TEXT —
Navigating Challenges and Technical Debt in LLMs Deployment: Ahmed Menshawy

2.0K views · Dec 31, 2024 · 16:14 min · Watch on YouTube ↗

Takeaway

Enterprise LLM deployment lives or dies on RAG + scalable infra; auto-regressive models won't be AGI, so focus on operationalizing today's risks and unstructured data.

Summary

Ahmed Menshawy (Mastercard) notes 80%+ of enterprise data is unstructured and 71% of orgs struggle to secure it — LLMs finally make this usable as contextual memory.
Reuses RAG vs closed-book/fine-tuning framing — closed-book hits hallucination, datedness, model-editing problems, and customization difficulty; RAG decouples model from enterprise memory.
Cites Mastercard press release showing generative AI boosted fraud detection by up to 300%.
References NeurIPS 2015 'ML code is <5% of an ML system' chart to argue AI engineering is plumbing + infra + evals, not just API calls.
Warns LLMs are autoregressive — mistakes compound; AGI doomerism distracts from regulating current real-world risks (echoes Nature article).

enterpriseragtechnical-debt

Original description

Large Language Models (LLMs) have become essential in advancing AI, enabling remarkable capabilities in natural language processing and understanding. However, the efficient deployment of LLMs in production environments reveals a landscape of challenges and technical debt.

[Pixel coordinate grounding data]
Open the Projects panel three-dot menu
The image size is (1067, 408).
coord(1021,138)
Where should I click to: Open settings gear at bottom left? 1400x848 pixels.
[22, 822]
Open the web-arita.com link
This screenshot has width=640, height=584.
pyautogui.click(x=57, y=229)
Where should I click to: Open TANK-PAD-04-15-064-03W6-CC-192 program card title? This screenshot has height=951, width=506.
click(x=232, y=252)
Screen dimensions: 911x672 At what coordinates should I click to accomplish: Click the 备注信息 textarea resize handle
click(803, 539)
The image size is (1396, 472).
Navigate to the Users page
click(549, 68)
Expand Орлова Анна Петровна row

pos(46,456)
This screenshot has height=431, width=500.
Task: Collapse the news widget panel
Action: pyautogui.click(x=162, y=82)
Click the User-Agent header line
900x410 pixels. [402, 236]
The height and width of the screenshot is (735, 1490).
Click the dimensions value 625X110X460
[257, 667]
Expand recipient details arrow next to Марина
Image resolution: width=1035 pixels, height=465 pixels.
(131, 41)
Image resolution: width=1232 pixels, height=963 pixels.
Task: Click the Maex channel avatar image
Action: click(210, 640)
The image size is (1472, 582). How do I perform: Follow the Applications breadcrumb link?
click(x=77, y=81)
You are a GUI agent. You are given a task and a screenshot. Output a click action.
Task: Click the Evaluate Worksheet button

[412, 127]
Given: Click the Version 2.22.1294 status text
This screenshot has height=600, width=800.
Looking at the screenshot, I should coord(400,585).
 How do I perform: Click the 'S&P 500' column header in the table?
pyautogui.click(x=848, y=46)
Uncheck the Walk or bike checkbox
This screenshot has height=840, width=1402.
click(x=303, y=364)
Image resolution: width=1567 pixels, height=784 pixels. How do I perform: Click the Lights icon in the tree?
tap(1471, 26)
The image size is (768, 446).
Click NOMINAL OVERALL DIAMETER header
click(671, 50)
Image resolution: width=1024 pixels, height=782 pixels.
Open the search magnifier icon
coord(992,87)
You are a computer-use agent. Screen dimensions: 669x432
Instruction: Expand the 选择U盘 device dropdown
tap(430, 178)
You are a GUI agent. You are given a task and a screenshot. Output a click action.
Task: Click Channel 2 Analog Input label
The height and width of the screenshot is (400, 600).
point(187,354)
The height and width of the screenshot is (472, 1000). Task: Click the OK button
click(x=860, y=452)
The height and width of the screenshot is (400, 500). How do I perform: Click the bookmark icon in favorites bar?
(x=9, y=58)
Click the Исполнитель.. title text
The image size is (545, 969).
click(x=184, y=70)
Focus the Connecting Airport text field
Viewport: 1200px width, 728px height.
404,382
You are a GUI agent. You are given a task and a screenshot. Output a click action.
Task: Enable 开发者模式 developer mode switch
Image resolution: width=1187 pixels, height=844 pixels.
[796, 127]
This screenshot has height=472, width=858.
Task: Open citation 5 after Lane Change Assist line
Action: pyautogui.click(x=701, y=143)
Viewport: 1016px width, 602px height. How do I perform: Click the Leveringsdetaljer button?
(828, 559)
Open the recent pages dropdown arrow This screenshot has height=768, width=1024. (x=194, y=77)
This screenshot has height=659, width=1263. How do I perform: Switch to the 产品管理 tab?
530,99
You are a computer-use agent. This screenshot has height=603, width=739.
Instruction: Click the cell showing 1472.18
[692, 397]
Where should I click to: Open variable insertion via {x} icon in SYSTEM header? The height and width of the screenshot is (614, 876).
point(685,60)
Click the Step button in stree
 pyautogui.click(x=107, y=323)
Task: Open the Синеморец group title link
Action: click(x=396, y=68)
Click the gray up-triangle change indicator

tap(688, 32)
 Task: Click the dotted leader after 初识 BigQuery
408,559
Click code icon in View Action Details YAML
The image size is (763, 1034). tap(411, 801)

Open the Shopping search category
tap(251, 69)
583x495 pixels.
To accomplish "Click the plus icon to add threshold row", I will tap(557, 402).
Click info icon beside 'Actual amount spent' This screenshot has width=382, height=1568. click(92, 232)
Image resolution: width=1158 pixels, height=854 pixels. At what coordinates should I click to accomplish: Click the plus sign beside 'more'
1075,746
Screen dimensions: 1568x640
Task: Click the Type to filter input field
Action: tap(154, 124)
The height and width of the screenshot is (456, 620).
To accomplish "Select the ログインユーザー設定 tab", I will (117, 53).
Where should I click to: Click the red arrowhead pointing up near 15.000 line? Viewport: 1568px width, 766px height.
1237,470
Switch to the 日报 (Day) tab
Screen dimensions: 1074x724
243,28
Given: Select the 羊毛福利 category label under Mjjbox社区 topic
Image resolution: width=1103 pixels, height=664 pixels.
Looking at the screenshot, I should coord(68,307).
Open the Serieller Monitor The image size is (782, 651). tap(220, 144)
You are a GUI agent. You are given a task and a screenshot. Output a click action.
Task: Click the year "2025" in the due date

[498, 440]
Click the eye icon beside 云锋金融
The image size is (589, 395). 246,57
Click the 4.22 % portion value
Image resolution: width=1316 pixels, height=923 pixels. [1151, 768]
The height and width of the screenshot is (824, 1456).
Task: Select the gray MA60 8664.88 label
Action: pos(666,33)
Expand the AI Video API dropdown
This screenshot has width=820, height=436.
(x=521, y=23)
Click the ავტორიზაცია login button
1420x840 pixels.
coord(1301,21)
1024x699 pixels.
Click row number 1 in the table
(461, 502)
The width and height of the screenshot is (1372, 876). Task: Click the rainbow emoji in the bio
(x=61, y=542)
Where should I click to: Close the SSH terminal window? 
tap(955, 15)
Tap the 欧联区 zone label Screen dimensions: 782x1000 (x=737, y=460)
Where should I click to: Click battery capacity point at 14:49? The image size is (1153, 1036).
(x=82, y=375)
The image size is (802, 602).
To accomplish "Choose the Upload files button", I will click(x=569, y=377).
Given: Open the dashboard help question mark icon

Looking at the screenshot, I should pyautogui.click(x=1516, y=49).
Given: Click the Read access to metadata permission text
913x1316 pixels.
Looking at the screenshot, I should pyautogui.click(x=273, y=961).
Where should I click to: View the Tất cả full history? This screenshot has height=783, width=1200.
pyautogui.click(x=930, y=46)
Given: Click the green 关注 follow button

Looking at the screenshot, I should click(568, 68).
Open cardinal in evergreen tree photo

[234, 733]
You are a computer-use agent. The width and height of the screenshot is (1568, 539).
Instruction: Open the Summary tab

TASK TO CARRY OUT —
Write out the full page about LLM deployment challenges, word for word. Rely only on the page about LLM deployment and ignore the material.

SOLVED EXERCISE —
Navigating Challenges and Technical Debt in LLMs Deployment: Ahmed Menshawy

2.0K views · Dec 31, 2024 · 16:14 min · Watch on YouTube ↗

Takeaway

Enterprise LLM deployment lives or dies on RAG + scalable infra; auto-regressive models won't be AGI, so focus on operationalizing today's risks and unstructured data.

Summary

Ahmed Menshawy (Mastercard) notes 80%+ of enterprise data is unstructured and 71% of orgs struggle to secure it — LLMs finally make this usable as contextual memory.
Reuses RAG vs closed-book/fine-tuning framing — closed-book hits hallucination, datedness, model-editing problems, and customization difficulty; RAG decouples model from enterprise memory.
Cites Mastercard press release showing generative AI boosted fraud detection by up to 300%.
References NeurIPS 2015 'ML code is <5% of an ML system' chart to argue AI engineering is plumbing + infra + evals, not just API calls.
Warns LLMs are autoregressive — mistakes compound; AGI doomerism distracts from regulating current real-world risks (echoes Nature article).

enterpriseragtechnical-debt

Original description

Large Language Models (LLMs) have become essential in advancing AI, enabling remarkable capabilities in natural language processing and understanding. However, the efficient deployment of LLMs in production environments reveals a landscape of challenges and technical debt.